«Attorno a questa gloriosa istituzione che negli anni ha salvato migliaia di vite umane, si addensa oggi un’impenetrabile coltre di nebbia. Alle domande che si sollevano ciclicamente dopo l’ennesima strage di migranti, si contrappone infatti un silenzio totale su responsabilità, catene di comando, origine degli ordini». Svelare questi intrighi di palazzo è solo il punto di partenza di una complessa inchiesta che coinvolge mafie mediterranee, oligarchi russi, trafficanti di uomini e contrabbandieri di petrolio, per un giro di affari di miliardi di euro.

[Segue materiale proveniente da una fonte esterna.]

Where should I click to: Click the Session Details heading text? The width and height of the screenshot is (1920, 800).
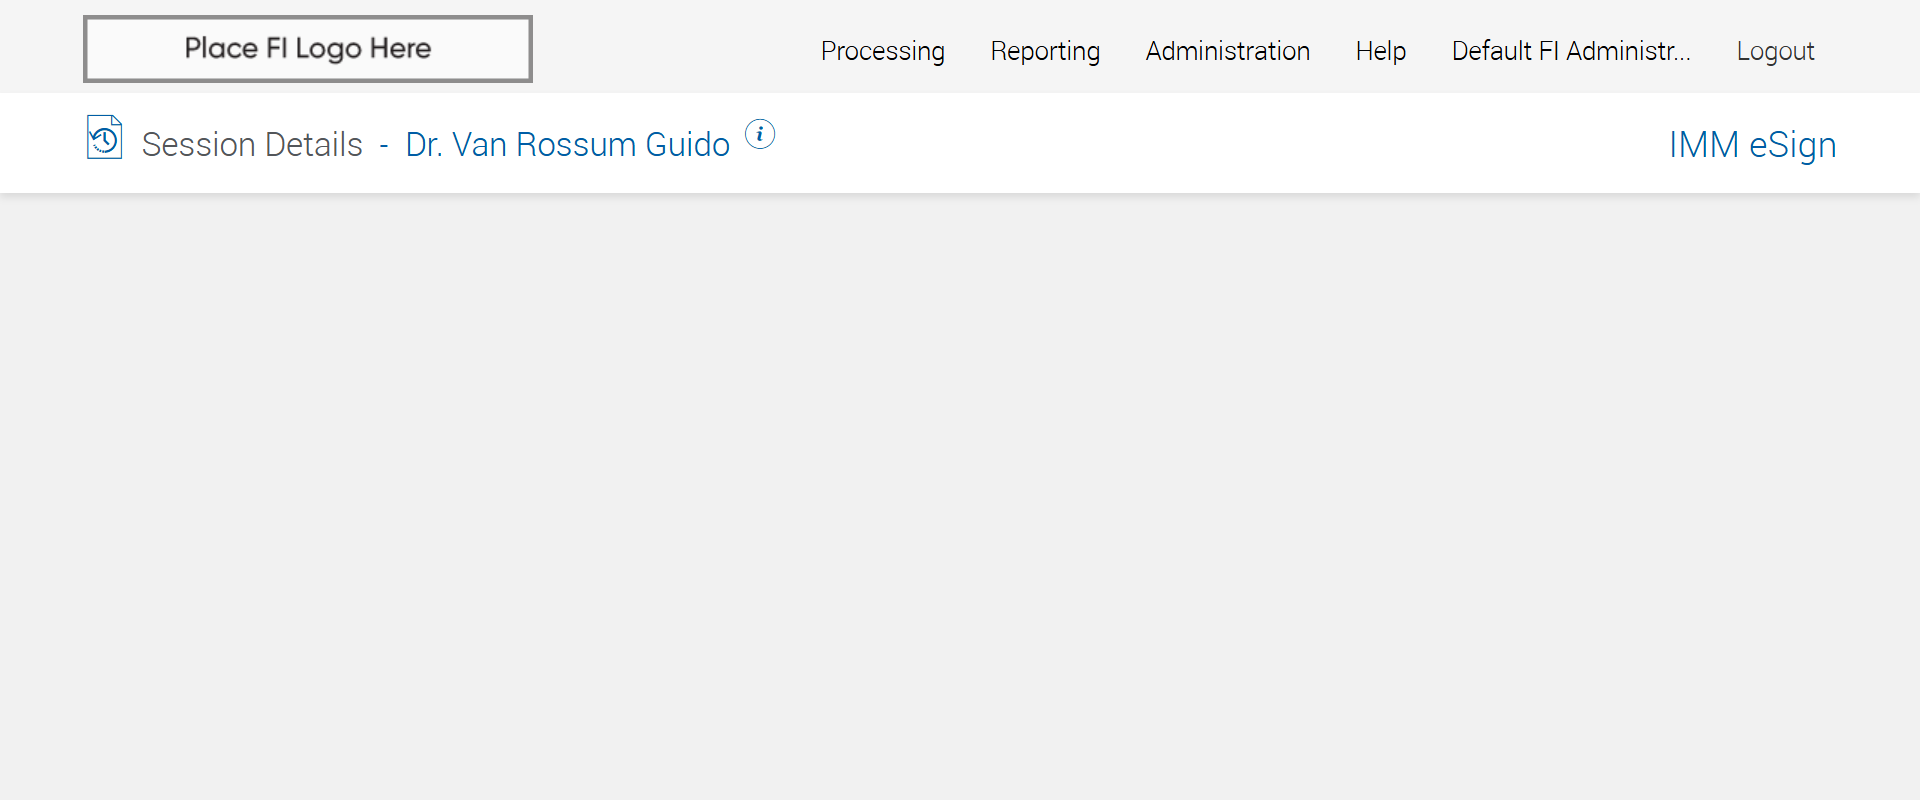coord(252,145)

Il Mediterraneo divenuto il palcoscenico della più vasta ‘operazione di distrazione di massa mai conosciuta negli ultimi decenni’, denuncia Scavo. «Attingendo ai pregiudizi sullo ‘straniero’ e manipolando le informazioni, nonostante le ripetute condanne della Corte europea dei diritti dell’uomo e i reiterati appelli delle Nazioni unite, si è arrivati a istituzionalizzare la deportazione di massa, la tortura, l’eliminazione fisica di decine di migliaia di esseri umani». Non con il silenzio, ma con la complicità della politica e delle opinioni pubbliche.

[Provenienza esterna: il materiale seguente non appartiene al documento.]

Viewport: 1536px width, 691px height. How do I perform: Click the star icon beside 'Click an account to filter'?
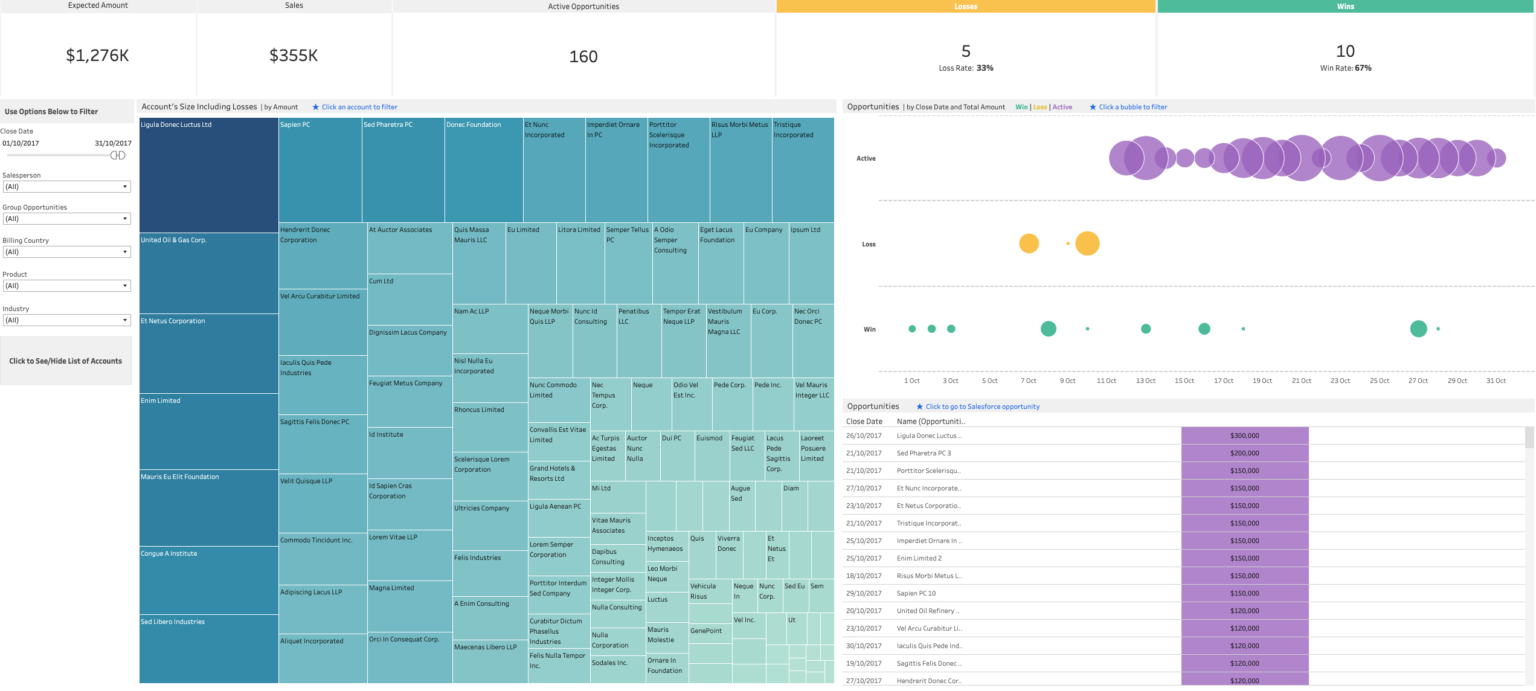[x=318, y=107]
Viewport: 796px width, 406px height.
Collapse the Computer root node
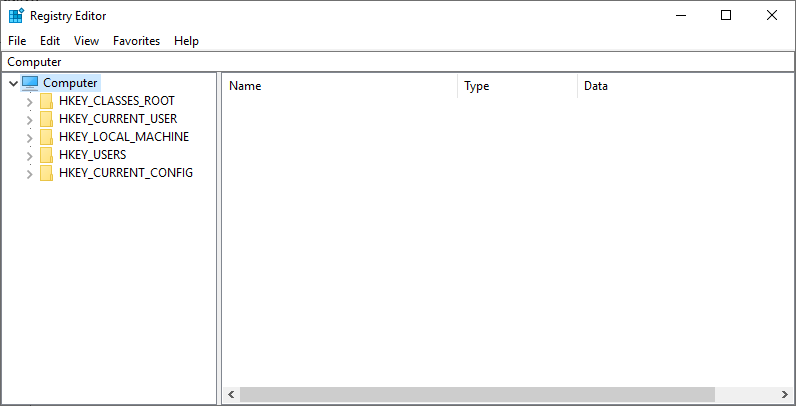pyautogui.click(x=12, y=83)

Come avrebbe detto Camus: «Davanti a quella notte carica di segni e di stelle, mi aprivo per la prima volta alla dolce indifferenza del mondo».
Una guerra mondiale non dichiarata tra le principali potenze politiche, militari ed economiche che stanno cercando di egemonizzare il ‘Mare Nostrum’ divenuto bordello: «Turchia, Russia, Egitto, Arabia Saudita, Qatar, l’intera Nato con l’ambiguità degli Usa, l’incertezza dell’Italia, il cinismo della Francia e le ripercussioni della guerra in Ucraina. Per arrivare in fondo a questa indagine giornalistica abbiamo dovuto scontrarci con il muro di gomma messo a protezione dei segreti».
Uno Stato che mente davanti alle inchieste dei giornalisti è uno Stato che legittima chi li minaccia e intimidisce. Uno Stato che favorisce e stimola il discredito, l’emarginazione, fino a legittimarne con i suoi complici silenzi l’eliminazione fisica. Come è accaduto a Malta dove nel 2017 venne uccisa con un’autobomba la giornalista investigativa maltese Daphne Caruana Galizia, la cui morte ha molto a che fare con gli affari sporchi lungo le rotte del Mediterraneo (…). Per venirne a capo, bisogna ficcare il naso a La Valletta.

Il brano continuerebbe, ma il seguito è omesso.